### [The task]
Reproduce the lines below verbatim, everything from the line containing "Where should I click to: Pan" down to the line containing "Action: pos(602,96)", with both of those lines included.

### [Stored rows]
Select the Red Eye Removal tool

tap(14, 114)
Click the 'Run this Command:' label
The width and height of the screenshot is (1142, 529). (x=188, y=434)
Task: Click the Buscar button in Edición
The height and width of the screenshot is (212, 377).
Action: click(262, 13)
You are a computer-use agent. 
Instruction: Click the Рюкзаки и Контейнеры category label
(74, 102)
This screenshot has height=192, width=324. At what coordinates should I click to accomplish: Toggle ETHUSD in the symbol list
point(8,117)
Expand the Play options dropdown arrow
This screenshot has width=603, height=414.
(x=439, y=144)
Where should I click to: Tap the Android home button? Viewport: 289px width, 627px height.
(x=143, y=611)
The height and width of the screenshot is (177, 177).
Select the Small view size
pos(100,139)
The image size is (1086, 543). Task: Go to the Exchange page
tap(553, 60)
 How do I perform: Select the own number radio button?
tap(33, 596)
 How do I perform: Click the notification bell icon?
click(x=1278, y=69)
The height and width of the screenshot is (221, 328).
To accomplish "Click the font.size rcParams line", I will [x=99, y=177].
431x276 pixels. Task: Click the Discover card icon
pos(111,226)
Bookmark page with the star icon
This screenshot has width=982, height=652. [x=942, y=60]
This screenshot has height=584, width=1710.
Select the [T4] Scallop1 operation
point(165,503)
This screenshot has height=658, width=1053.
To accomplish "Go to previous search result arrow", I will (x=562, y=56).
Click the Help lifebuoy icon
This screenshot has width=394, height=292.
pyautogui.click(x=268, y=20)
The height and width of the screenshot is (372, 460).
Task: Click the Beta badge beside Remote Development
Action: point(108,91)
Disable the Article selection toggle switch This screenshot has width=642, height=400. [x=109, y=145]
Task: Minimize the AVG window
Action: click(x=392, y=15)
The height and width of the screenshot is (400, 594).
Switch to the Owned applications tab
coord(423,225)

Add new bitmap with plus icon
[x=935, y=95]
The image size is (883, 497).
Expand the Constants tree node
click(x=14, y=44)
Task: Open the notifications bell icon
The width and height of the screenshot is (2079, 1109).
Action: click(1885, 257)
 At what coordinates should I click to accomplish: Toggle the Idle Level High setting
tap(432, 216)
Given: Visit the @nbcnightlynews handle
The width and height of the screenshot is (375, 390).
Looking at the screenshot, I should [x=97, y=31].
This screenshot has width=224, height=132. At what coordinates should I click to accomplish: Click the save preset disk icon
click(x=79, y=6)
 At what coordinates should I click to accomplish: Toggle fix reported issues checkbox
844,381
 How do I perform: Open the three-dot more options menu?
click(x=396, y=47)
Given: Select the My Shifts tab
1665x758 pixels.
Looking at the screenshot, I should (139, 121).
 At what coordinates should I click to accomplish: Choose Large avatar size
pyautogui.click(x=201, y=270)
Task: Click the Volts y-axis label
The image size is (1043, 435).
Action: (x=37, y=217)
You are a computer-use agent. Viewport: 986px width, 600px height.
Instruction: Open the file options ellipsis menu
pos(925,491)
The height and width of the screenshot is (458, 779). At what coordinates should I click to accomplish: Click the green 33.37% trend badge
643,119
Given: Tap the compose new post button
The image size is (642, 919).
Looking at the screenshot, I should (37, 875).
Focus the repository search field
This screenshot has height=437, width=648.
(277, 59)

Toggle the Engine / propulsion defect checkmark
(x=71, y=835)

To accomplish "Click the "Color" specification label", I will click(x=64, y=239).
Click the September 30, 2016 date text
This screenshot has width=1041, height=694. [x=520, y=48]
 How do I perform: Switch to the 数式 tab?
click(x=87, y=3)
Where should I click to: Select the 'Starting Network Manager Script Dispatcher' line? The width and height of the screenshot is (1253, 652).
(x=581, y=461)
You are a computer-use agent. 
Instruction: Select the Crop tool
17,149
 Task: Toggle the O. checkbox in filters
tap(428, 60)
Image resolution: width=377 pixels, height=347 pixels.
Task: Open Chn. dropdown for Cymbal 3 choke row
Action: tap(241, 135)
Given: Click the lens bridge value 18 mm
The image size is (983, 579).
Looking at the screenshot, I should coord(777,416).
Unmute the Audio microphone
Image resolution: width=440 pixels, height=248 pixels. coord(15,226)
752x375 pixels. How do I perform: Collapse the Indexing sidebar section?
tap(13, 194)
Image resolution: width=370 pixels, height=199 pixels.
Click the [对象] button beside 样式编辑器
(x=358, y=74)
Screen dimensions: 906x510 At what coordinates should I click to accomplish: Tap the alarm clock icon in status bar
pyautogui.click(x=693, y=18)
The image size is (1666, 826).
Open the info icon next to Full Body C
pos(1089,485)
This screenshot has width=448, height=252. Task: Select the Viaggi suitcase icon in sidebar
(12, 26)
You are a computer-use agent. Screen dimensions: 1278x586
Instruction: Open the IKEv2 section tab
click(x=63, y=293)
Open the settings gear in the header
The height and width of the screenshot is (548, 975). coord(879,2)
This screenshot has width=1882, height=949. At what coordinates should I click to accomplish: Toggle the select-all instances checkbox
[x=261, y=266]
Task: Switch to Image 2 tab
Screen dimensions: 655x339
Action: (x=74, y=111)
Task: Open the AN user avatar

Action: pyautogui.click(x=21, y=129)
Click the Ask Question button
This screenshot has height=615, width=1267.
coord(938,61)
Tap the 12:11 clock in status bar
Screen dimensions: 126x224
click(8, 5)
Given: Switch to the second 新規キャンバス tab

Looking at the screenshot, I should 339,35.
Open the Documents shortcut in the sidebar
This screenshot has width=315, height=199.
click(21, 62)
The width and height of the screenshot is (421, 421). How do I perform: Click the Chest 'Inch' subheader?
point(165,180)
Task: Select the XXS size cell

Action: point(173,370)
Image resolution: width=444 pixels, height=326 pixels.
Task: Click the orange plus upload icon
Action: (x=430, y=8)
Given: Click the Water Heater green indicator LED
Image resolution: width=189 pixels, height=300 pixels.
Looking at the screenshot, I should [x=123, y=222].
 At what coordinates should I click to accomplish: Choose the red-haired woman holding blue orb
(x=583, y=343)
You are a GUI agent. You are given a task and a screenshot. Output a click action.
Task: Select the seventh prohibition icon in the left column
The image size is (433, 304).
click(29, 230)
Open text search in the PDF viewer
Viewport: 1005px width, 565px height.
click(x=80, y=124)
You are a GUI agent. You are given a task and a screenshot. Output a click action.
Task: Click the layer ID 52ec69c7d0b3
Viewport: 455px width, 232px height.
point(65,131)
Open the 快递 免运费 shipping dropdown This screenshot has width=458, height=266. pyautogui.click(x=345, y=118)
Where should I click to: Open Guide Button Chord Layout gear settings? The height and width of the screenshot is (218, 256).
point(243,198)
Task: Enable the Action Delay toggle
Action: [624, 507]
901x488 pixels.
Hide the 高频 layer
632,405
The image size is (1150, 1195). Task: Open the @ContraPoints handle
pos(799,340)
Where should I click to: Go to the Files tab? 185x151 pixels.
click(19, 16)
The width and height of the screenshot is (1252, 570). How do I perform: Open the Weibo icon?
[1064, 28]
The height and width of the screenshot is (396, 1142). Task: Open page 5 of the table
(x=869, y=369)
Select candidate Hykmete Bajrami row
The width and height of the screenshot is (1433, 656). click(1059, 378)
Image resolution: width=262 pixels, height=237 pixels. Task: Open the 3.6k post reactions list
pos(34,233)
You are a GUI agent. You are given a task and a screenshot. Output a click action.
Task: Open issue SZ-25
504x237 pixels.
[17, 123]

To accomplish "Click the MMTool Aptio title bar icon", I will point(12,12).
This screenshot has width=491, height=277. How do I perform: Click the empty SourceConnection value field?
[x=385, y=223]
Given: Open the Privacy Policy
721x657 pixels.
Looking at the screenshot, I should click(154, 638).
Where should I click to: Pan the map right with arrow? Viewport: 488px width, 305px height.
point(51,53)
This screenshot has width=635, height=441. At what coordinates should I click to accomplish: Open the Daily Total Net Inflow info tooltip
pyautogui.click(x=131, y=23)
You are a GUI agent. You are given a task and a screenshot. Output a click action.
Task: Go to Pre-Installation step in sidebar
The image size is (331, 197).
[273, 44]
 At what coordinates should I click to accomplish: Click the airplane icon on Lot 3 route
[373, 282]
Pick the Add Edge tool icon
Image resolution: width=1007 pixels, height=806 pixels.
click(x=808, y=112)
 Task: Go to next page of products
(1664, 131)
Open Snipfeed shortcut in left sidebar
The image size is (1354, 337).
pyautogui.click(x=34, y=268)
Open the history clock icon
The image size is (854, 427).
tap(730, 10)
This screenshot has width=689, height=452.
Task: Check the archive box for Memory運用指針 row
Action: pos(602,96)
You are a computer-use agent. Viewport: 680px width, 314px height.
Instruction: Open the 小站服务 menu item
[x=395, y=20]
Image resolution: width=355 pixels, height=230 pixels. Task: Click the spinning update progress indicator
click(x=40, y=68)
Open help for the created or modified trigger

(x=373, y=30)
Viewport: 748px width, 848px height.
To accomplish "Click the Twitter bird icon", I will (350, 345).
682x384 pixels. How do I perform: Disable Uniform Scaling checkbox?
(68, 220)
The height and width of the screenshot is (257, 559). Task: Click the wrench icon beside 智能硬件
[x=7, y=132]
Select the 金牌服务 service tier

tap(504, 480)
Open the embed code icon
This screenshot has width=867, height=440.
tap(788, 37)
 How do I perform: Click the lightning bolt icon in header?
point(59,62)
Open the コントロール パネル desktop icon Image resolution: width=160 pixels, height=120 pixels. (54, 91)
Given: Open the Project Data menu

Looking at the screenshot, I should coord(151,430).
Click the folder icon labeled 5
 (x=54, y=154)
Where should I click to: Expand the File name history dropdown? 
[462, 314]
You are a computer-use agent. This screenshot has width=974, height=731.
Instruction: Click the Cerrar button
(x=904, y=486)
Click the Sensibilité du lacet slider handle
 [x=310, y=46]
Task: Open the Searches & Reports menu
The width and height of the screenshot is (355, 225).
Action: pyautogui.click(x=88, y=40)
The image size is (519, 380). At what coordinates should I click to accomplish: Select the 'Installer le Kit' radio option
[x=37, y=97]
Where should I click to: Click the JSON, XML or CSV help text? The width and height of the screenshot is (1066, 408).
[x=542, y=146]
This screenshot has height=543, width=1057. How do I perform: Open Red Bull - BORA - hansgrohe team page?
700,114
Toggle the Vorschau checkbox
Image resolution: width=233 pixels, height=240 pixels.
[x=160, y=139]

### [Exercise result]
Where should I click to: Pan the map right with arrow? Viewport: 488px width, 305px height.
point(51,53)
This screenshot has width=635, height=441. At what coordinates should I click to accomplish: Open the Daily Total Net Inflow info tooltip
pyautogui.click(x=131, y=23)
You are a GUI agent. You are given a task and a screenshot. Output a click action.
Task: Go to Pre-Installation step in sidebar
The image size is (331, 197).
[273, 44]
 At what coordinates should I click to accomplish: Click the airplane icon on Lot 3 route
[373, 282]
Pick the Add Edge tool icon
Image resolution: width=1007 pixels, height=806 pixels.
click(x=808, y=112)
 Task: Go to next page of products
(1664, 131)
Open Snipfeed shortcut in left sidebar
The image size is (1354, 337).
pyautogui.click(x=34, y=268)
Open the history clock icon
The image size is (854, 427).
tap(730, 10)
This screenshot has width=689, height=452.
Task: Check the archive box for Memory運用指針 row
Action: pos(602,96)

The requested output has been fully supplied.